▸ Extrait du texte:
::::::::
L'une devait partir de Montréal avec M. d'Ailleboust et M. de Sainte-Hélène; l'autre, de Trois-Rivières avec M. Hertel et son fils, le lieutenant La Frenière; la troisième avec M. de Portneuf, fils du baron de Bécancourt, de Québec; enfin la quatrième avec les sauvages abénaquis de la mission de Lorette, qui devaient aller rejoindre leurs compatriotes des rives de l'Atlantique.

La première expédition partit de Montréal à la fin de janvier 1690. Les deux commandants, d'Ailleboust et de Sainte-Hélène, avaient avec eux des officiers capables: d'Iberville, qui avait suggéré l'expédition, et de Bienville, son frère; MM. de Montigny, Le Ber du Chesne, le frère de mademoiselle Jeanne Le Ber, et enfin M. de Repentigny.
::::::::
[Enregistrements de données]
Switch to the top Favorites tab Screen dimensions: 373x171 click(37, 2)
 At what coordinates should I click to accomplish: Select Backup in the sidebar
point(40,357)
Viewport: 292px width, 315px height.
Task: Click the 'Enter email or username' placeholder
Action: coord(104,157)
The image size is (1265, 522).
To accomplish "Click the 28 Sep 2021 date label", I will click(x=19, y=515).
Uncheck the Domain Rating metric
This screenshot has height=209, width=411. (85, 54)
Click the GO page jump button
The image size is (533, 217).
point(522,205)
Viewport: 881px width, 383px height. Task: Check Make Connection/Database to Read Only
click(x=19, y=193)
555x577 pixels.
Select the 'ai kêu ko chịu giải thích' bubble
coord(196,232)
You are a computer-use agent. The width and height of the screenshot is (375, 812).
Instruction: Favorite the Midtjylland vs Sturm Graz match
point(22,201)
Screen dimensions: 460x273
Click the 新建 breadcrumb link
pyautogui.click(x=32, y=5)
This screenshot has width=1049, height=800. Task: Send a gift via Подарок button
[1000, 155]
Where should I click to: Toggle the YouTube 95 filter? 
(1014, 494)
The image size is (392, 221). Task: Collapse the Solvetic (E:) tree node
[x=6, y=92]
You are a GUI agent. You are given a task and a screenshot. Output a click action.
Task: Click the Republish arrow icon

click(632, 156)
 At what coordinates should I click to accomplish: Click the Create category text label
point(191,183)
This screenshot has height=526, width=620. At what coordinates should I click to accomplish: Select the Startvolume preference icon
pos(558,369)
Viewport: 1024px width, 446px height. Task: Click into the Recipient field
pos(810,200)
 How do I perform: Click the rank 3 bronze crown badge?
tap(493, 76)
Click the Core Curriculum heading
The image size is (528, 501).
::::::::
▸ Tâches à faire:
[A] Répondez à ces questions sur l'extrait au sujet des expéditions de 1690 :
(i) Avec qui le groupe de Trois-Rivières devait-il partir ?
(ii) À quel moment la première expédition quitta-t-elle Montréal ?
(iii) Qui avait suggéré l'expédition ?
[B] Recopiez mot pour mot le passage de l'extrait qui commence par « L'une devait partir » et se poursuit jusqu'à « M. de Repentigny. ».

▸ Résultats par tâche:
[A]
(i) Avec M. Hertel et son fils, le lieutenant La Frenière.
(ii) À la fin de janvier 1690.
(iii) D'Iberville.

[B]
L'une devait partir de Montréal avec M. d'Ailleboust et M. de Sainte-Hélène; l'autre, de Trois-Rivières avec M. Hertel et son fils, le lieutenant La Frenière; la troisième avec M. de Portneuf, fils du baron de Bécancourt, de Québec; enfin la quatrième avec les sauvages abénaquis de la mission de Lorette, qui devaient aller rejoindre leurs compatriotes des rives de l'Atlantique.

La première expédition partit de Montréal à la fin de janvier 1690. Les deux commandants, d'Ailleboust et de Sainte-Hélène, avaient avec eux des officiers capables: d'Iberville, qui avait suggéré l'expédition, et de Bienville, son frère; MM. de Montigny, Le Ber du Chesne, le frère de mademoiselle Jeanne Le Ber, et enfin M. de Repentigny.